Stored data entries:
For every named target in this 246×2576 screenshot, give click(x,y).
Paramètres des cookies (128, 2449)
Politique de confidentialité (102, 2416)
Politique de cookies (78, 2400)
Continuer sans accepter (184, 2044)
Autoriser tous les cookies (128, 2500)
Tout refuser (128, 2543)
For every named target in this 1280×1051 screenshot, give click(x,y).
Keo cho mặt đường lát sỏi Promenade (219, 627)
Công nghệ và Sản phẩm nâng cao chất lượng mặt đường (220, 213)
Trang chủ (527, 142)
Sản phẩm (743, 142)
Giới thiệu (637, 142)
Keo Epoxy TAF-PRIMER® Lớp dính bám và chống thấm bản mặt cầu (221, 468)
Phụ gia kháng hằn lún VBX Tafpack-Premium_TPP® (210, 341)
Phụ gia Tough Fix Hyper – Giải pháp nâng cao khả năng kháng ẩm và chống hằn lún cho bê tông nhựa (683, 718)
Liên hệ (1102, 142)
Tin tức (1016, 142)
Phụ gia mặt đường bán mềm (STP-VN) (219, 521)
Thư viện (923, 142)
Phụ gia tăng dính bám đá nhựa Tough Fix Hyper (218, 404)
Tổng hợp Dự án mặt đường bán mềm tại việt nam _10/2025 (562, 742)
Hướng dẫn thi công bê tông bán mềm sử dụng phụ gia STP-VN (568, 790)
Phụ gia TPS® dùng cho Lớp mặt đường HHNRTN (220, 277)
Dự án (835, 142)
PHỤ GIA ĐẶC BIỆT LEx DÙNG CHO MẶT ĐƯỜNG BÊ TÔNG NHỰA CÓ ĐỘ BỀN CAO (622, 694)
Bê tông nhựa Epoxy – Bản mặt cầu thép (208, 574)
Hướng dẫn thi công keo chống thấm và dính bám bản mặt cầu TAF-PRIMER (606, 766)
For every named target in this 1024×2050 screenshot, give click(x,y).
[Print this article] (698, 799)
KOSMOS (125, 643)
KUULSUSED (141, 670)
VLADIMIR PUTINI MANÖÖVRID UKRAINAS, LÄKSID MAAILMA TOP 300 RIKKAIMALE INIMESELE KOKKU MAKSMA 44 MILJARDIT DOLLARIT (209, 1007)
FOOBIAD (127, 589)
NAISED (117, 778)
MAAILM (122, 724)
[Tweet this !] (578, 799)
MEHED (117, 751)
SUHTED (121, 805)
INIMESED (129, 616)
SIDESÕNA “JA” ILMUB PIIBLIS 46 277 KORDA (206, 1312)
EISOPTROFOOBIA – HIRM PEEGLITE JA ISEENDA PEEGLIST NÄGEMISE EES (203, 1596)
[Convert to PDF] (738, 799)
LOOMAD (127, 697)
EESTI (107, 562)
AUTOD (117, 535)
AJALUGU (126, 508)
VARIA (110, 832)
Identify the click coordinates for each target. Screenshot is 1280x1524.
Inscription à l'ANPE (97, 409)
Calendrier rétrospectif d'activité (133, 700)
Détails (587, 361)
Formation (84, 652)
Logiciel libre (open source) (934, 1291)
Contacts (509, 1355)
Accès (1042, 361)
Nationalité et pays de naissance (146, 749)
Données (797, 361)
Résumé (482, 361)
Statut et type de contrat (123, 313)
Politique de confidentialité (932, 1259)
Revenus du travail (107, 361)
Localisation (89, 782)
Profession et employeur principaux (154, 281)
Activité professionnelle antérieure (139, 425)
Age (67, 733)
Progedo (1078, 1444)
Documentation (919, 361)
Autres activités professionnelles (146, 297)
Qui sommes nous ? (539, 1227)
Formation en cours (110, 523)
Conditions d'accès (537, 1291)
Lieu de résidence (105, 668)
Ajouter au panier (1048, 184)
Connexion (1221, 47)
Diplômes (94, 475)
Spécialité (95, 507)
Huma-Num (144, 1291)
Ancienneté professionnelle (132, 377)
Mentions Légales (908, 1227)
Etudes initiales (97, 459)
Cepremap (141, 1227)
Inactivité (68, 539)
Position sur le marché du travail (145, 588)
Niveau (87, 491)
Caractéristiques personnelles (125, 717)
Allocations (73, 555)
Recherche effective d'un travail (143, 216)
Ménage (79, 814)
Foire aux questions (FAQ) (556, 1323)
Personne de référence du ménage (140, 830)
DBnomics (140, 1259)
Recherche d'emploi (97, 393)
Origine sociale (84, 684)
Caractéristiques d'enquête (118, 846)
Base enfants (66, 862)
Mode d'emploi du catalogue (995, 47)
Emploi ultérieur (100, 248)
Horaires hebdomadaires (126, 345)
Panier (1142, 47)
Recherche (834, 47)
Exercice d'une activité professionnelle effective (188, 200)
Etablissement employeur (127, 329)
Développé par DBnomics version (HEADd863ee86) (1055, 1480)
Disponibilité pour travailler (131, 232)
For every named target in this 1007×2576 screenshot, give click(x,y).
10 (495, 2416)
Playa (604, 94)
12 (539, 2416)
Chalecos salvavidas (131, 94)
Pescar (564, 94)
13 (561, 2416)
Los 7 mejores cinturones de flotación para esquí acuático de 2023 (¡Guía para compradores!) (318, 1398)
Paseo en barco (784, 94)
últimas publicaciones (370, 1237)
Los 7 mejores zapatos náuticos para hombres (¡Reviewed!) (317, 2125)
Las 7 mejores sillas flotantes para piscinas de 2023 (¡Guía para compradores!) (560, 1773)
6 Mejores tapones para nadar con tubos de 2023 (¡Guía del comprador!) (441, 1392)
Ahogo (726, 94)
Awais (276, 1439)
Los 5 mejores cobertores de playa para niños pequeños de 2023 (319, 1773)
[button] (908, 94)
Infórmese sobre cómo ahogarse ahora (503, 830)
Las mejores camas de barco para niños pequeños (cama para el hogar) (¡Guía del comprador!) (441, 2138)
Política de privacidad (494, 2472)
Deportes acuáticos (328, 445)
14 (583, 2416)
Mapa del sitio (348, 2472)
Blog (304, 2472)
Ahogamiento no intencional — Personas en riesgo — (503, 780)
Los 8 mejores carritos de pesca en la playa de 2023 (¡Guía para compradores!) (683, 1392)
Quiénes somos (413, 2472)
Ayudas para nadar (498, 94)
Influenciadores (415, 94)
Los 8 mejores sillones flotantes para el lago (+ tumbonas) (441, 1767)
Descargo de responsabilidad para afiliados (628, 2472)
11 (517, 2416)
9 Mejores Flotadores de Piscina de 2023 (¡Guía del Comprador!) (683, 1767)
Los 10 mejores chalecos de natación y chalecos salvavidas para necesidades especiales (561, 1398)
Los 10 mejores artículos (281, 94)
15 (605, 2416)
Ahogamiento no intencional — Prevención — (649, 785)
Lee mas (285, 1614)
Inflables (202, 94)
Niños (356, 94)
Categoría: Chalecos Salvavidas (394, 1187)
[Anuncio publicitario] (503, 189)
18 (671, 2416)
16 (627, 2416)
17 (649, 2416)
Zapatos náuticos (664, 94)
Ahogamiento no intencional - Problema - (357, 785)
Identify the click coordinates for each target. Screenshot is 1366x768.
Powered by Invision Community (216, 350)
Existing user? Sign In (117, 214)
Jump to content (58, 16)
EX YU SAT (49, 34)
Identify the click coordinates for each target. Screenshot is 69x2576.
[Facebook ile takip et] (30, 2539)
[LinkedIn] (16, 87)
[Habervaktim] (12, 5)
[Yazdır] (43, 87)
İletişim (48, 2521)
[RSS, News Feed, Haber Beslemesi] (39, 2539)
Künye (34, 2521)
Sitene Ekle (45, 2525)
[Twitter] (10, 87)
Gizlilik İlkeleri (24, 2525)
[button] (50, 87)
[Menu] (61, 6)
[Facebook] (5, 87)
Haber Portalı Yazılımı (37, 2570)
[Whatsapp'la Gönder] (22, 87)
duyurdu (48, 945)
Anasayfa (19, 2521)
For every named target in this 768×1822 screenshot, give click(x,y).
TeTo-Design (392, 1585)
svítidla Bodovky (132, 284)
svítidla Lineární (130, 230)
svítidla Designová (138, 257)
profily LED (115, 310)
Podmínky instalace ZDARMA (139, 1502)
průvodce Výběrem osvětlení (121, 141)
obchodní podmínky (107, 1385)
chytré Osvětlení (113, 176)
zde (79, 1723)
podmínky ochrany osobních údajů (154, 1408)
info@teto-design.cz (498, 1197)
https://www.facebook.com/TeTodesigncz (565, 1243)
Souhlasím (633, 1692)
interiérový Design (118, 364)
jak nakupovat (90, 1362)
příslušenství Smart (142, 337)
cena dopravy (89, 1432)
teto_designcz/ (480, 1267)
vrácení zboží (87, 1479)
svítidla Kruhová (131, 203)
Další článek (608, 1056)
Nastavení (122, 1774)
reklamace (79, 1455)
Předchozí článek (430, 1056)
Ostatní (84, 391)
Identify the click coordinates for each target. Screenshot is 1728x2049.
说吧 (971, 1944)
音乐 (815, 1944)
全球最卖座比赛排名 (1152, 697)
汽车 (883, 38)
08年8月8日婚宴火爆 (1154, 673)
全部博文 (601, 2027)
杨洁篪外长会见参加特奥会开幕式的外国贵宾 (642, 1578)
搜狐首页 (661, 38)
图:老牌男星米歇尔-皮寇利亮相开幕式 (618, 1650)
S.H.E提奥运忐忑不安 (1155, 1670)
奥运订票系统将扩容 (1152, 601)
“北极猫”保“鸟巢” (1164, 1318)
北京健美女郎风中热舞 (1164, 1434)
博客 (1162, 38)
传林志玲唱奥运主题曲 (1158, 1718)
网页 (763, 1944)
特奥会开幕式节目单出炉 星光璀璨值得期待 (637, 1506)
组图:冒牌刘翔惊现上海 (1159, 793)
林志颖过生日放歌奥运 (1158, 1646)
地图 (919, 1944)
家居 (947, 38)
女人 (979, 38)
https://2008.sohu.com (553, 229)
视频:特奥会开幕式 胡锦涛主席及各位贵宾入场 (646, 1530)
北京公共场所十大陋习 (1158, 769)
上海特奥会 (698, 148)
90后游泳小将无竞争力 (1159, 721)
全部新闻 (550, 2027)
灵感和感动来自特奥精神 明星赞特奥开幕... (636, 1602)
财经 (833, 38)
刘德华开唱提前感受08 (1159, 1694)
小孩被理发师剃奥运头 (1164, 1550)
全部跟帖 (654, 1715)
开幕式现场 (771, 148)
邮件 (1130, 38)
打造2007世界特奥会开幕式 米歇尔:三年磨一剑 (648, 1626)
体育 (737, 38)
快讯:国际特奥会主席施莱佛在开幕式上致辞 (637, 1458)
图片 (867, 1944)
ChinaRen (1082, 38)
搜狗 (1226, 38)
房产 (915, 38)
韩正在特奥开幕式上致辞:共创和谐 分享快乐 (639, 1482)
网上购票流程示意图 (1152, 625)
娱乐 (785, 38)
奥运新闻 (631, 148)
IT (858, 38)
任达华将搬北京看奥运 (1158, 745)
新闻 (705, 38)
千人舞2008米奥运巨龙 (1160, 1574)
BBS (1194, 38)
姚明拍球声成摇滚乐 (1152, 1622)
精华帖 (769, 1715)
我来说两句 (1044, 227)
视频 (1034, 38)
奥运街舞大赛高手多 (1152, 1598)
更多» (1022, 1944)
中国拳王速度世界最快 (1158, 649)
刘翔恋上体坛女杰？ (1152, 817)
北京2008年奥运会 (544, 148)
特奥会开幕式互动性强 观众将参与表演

- ASSIGNED TASK: Begin at the line that has "[Tweet this !] (578, 799)" in the entries above; stop after the line that has "Inscription à l'ANPE (97, 409)". Transcribe exactly those lines and no others.

- ANSWER TO THE EXERCISE:
[Tweet this !] (578, 799)
MEHED (117, 751)
SUHTED (121, 805)
INIMESED (129, 616)
SIDESÕNA “JA” ILMUB PIIBLIS 46 277 KORDA (206, 1312)
EISOPTROFOOBIA – HIRM PEEGLITE JA ISEENDA PEEGLIST NÄGEMISE EES (203, 1596)
[Convert to PDF] (738, 799)
LOOMAD (127, 697)
EESTI (107, 562)
AUTOD (117, 535)
AJALUGU (126, 508)
VARIA (110, 832)
Identify the click coordinates for each target. Screenshot is 1280x1524.
Inscription à l'ANPE (97, 409)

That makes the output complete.